-- Material for the task start --
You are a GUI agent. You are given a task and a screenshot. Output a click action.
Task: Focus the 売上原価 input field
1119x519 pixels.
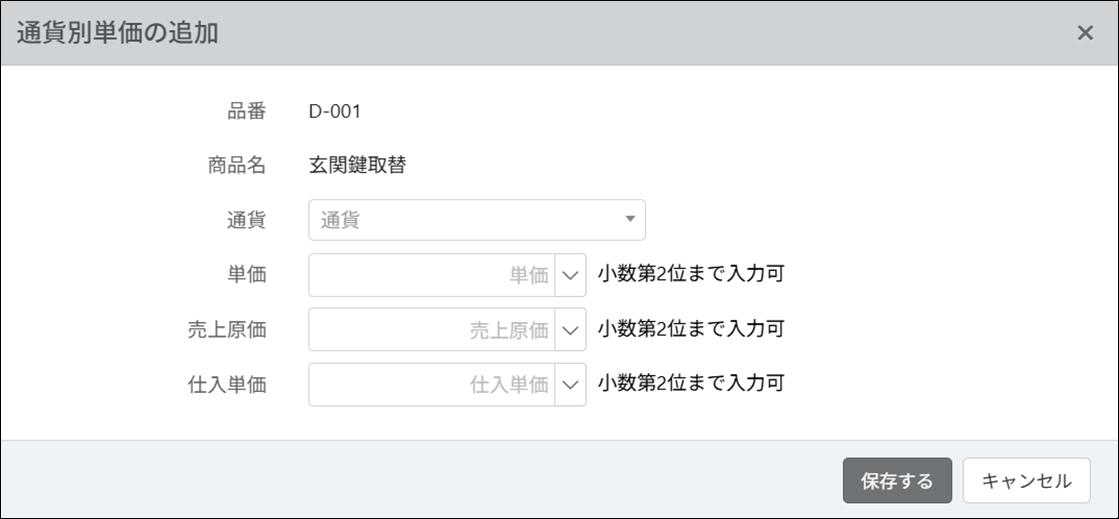(431, 329)
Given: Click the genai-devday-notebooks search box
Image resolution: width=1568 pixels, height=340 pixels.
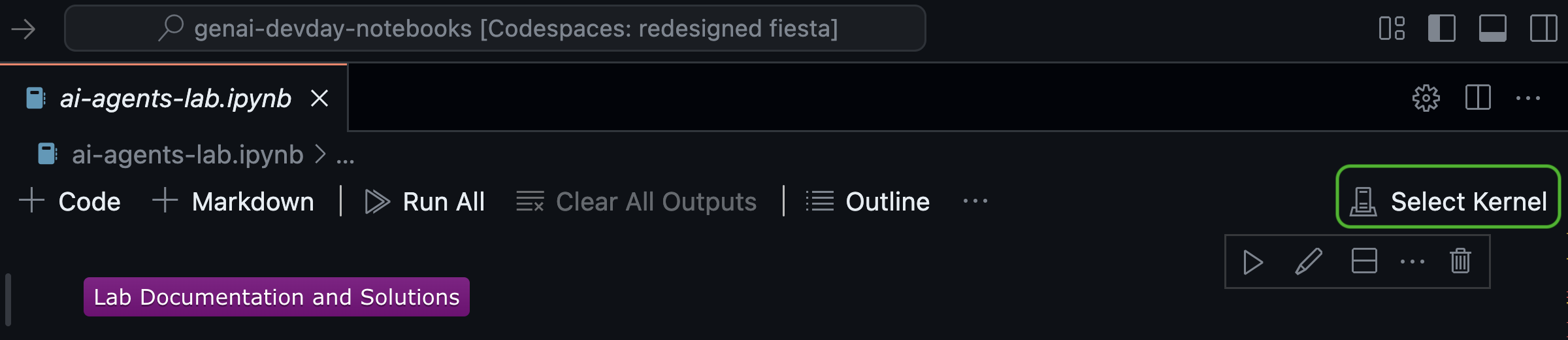Looking at the screenshot, I should (495, 29).
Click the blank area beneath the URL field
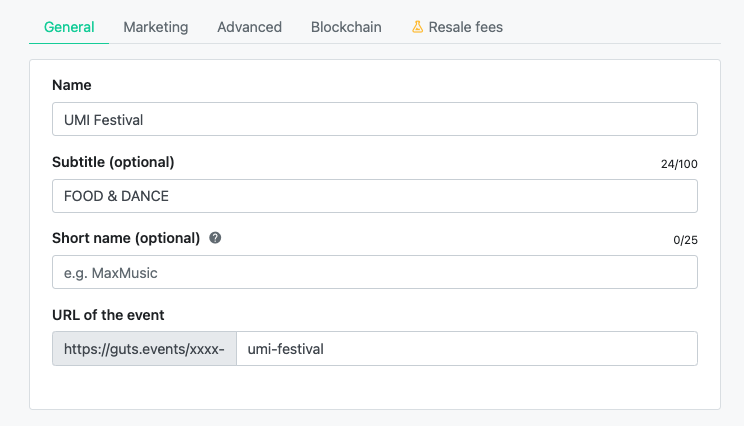This screenshot has width=744, height=426. (x=375, y=387)
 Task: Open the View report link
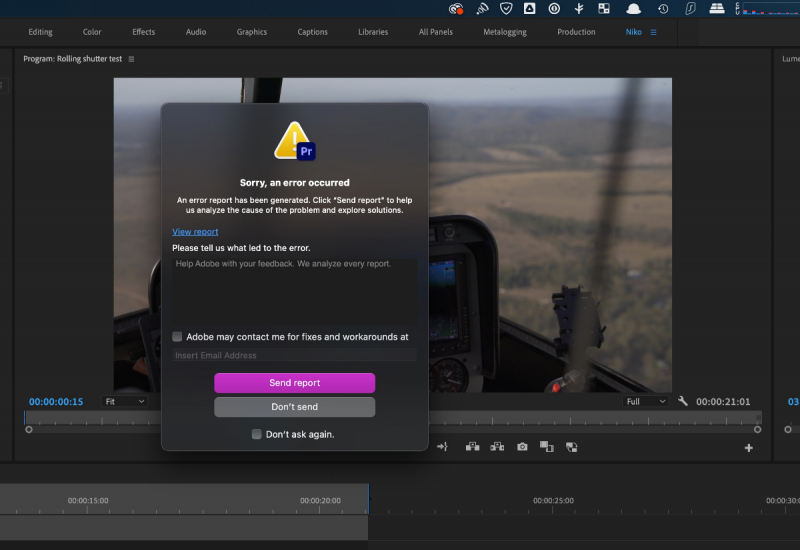195,232
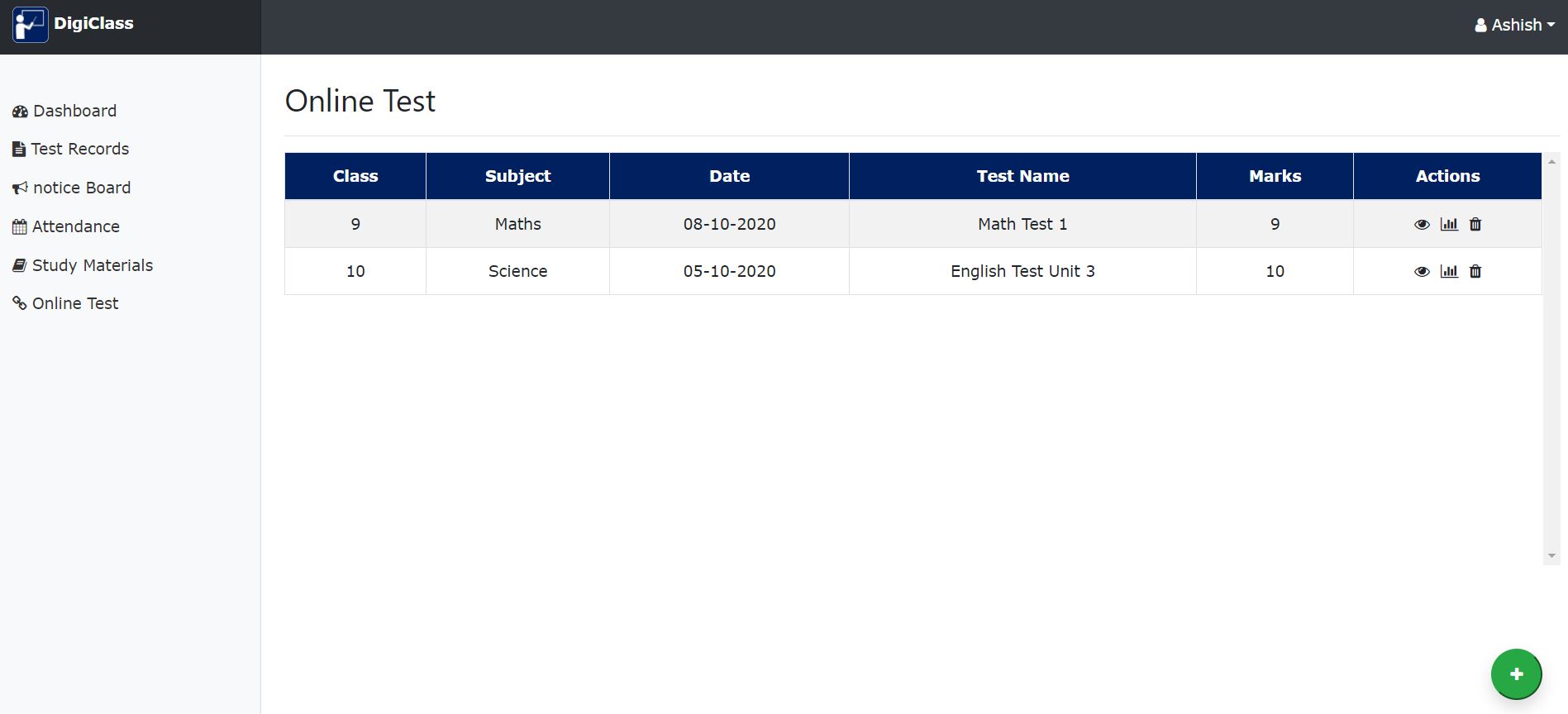
Task: Click the Date column header
Action: pyautogui.click(x=729, y=176)
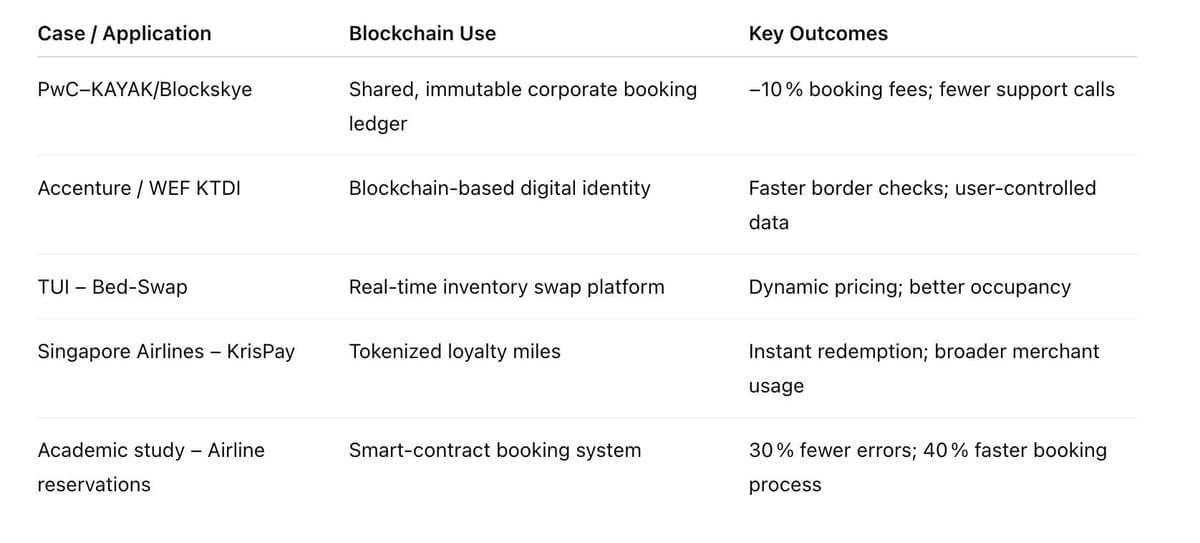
-- Material for the task end --
- Exercise -
Repeat every line of the data above word for word, omitting the pictures.

- Reply -
You are a GUI agent. You are given a task and a screenshot. Output a click action.
Task: Focus the 売上原価 input field
1119x519 pixels.
(431, 329)
Given: Click the genai-devday-notebooks search box
Image resolution: width=1568 pixels, height=340 pixels.
Looking at the screenshot, I should (495, 29).
Click the blank area beneath the URL field
This screenshot has width=744, height=426. (x=375, y=387)
 Task: Open the View report link
195,232
Task: Click the Date column header
Action: pyautogui.click(x=729, y=176)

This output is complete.